Le soleil envoyait ses rayons rougeâtres sur les formes rondes de sable, quand tout d’un coup tout a basculé. Suis-je tombée ? Il ne me semblait pas, mais soudain le soleil était de l’autre côté, et sur le sable des ombres cherchaient, et moi je voyais un jeune garçon jouer comme mon frère avec un sceau et du sable. J’ai gesticulé en criant « Ohé ! Il est là celui que vous cherchez ! ».
Mais j’étais trop petite, personne ne me remarquait, sauf ce garçon qui me fit un sourire. C’est le sol qui attira mon attention, il était devenu soyeux, lisse, poli, oui c’était ça, poli comme le garçon qui m’avait souri. Je le regardai un instant, et puis des cris derrière moi me ramenèrent au soleil rougeoyant. Je me retournai vers les adultes qui faisaient de grands gestes, « Ah oui, leurs cigarettes ! » Le sol avait repris sa texture brute.
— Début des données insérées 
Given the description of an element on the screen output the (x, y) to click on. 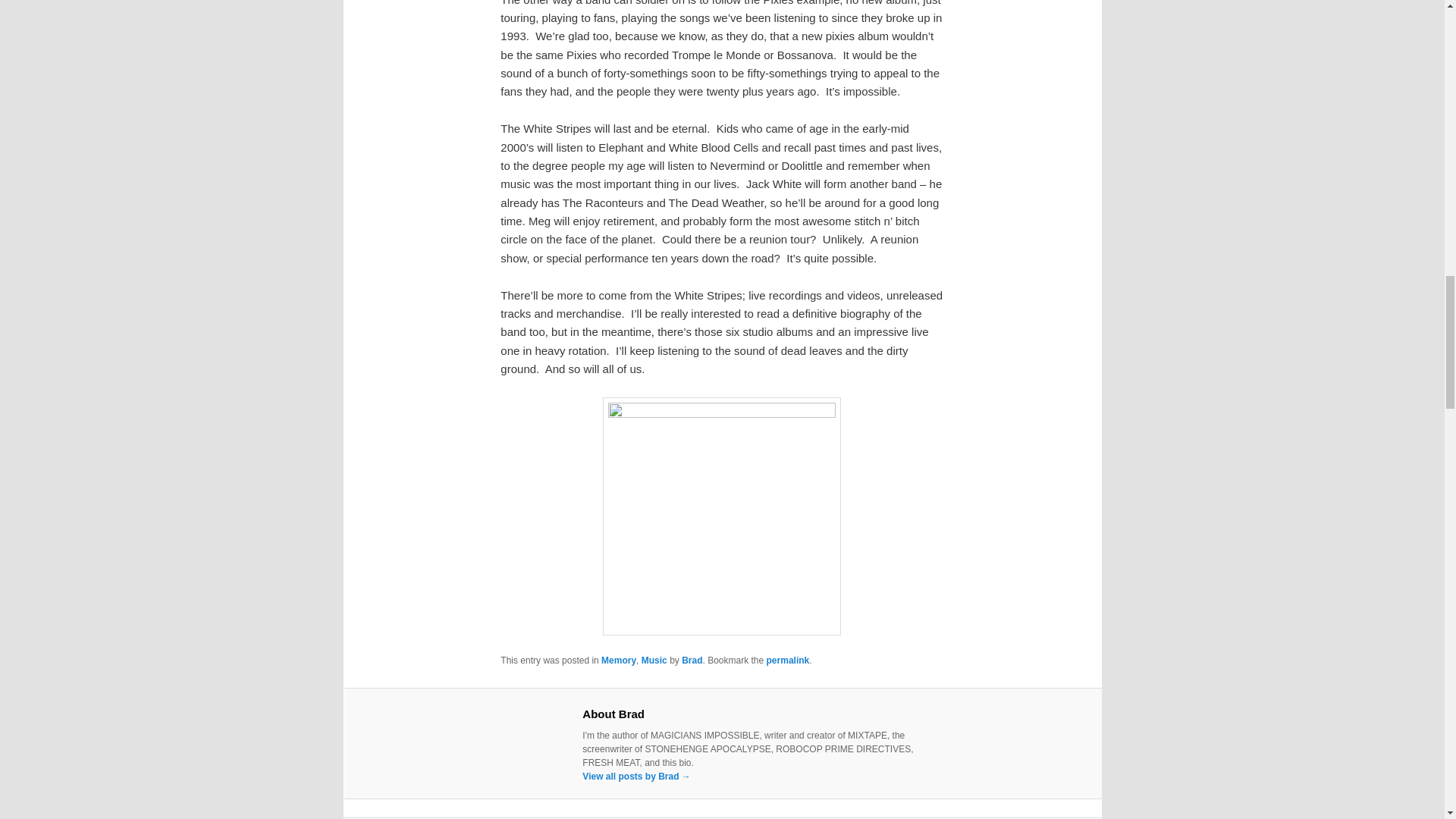
Permalink to Sugar Never Tasted So Good (788, 660)
permalink (788, 660)
Music (654, 660)
Memory (618, 660)
Brad (691, 660)
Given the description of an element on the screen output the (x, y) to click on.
Un jour on est allé à une autre plage, celle-là avait de longues bandes de sable brunes avec des dessins merveilleux. Au pied, c’était doux et tiède, il y avait des trous avec des bulles et des petits crabes. Michel, le nouveau protégé de ma mère, m’avait appris à les ramasser. Je les mettais dans un petit sceau de plage en plastique blanc avec des dessins comme le sable. Il faisait chaud. On m’avait demandé d’être gentille et d’attendre sur la marche du perron de la maison à l’ombre. J’ai joué avec mes crabes. Puis il en y a eu quelques uns qui se sont mis à flotter. Un autre homme est arrivé, il m’a demandé ce que je faisais là. Je lui ai montré les petites carapaces immobiles. « Ils sont morts », ai-je dit. « Comment connais-tu ce mot ? ». « Je sais pas, ils sont comme le frère de Michel, c’est tout ».
Il y eut des cris, des claquements de portes, du drame, des pleurs, et puis le silence… Dans la ville, plus personne, seul le hululement de l’océan pendant l’équinoxe nous tenait compagnie.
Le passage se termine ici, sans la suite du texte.